Себастьян не удосужился побороть ухмылку, расползающуюся по его лицу, когда он снова слился с тенями.

Вероника Везерсток не хотела, чтобы он упал насмерть с мчащегося поезда. И это было похоже на прогресс.


Three

Вероника думала, что она уже достигла верхнего предела раздражения из-за Себастьяна Монкриффа. И все же она была здесь, всего через несколько часов после их ночной встречи, и злилась на него с не свойственной ей энергичностью. Даже в его отсутствие он был занозой под ее кожей. Ноющей раной.

Она металась в ночи, как беспокойные волны, изо всех сил стараясь избежать лихорадочных воспоминаний об этом человеке. Воспоминания, которые превратились в мрачные сны, как только она наконец сумела заставить себя подчиниться сну.

Хотя утро было ее врагом с детства, Вероника особенно любила завтрак. Кофе и булочки, печенье и бекон, яйца всмятку в маленьких чашках и тосты, пропитанные маслом. Это были вещи, которые каждый день манили ее из теплой постели.

А Себастьян Монкрифф, этот высокомерный хвастун, сегодня утром лишил ее этого удовольствия. Украл его, как тот хитрый пират, которым он и был. Судя по всему, он все еще был в ее мыслях. Потому что, хотя она сидела в одном из самых роскошных вагонов-ресторанов первого класса в Европе и впилась зубами в самый маслянистый круассан, который она когда-либо пробовала, она едва ли могла распробовать хоть один кусочек.

Его запах взял в заложники ее обонятельные чувства, наполнив ее необычайно мужскими вкусами и ароматами, которые отличались от него самого. Теплый, дикий и чистый. Как бергамот и цитрусовые... оба острые и подслащенные нотками меда.

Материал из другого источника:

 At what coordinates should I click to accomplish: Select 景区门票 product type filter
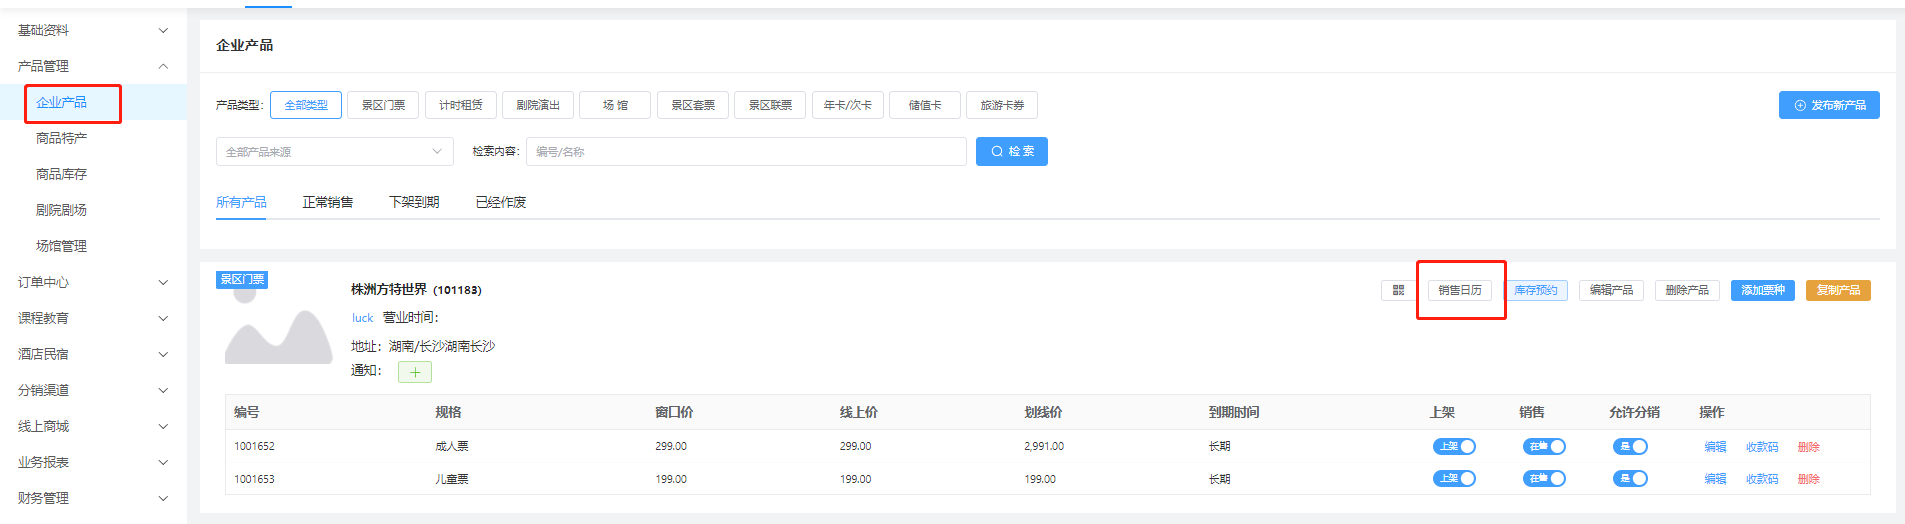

Если бы она разлила эссенцию по бутылкам, она бы заработала чертово состояние.

Будь он проклят за то, что он может свободно ходить по миру, в котором она живет! За то, что заключил их в пространство, из которого не было выхода. Если бы она сбежала, она бы потеряла его след. И даже если бы она выпрыгнула из поезда, он все равно нашел бы ее. Каким-то образом она это знала. В своих непрошеных мыслях она часто задавалась вопросом, пересекутся ли их пути снова. Конечно, она всегда сразу отвергала эту идею. Его арестовал не кто иной, как Карлтон Морли, главный инспектор Скотланд-Ярда. Она видела, как его увели в кандалах.

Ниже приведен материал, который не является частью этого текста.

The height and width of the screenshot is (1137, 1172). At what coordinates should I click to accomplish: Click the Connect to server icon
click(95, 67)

Наверняка, его бы судили за похищение людей, кражу, каперство и даже за убийство. Поскольку прошло больше года после его поимки, его должны были повесить.

Это было одной из причин, по которой она избегала британских газет. Она обнаружила, что не хочет знать. На самом деле, она должна была испытывать облегчение от того, что справедливость восторжествовала. И все же…

Внезапный холодный страх сжал ее живот, и она взглянула через стол и увидела, как глаза Пенелопы Веллер расширились на ее эльфийском лице и на мгновение вспыхнули нескрываемый трепет.

Веронике было ужасно, близко знакомо все то, что скрывалось за этим самым выражением лица. Мгновенное физическое напряжение, при приближении угнетателя. Разрушение любых претензий на внутренний мир. Ожидание унижения или осуждения. О наказании и опасности.

За время брака с Мортимером Везерстоком, графом Саутборном, Вероника научилась распознавать самые незначительные признаки эмоций. Например, как дрожала чашка миссис Адриен Веллер, когда она возвращала ее на блюдце. Напряженные, навязчивые движения горла Пенелопы, когда она не раз пыталась проглотить свой страх. Надеясь, что ее голос не раскроет хаос внутри. Возвращение рук обеих женщин под стол, чтобы схватиться друг за друга. Чтобы черпать силы у товарища по плену.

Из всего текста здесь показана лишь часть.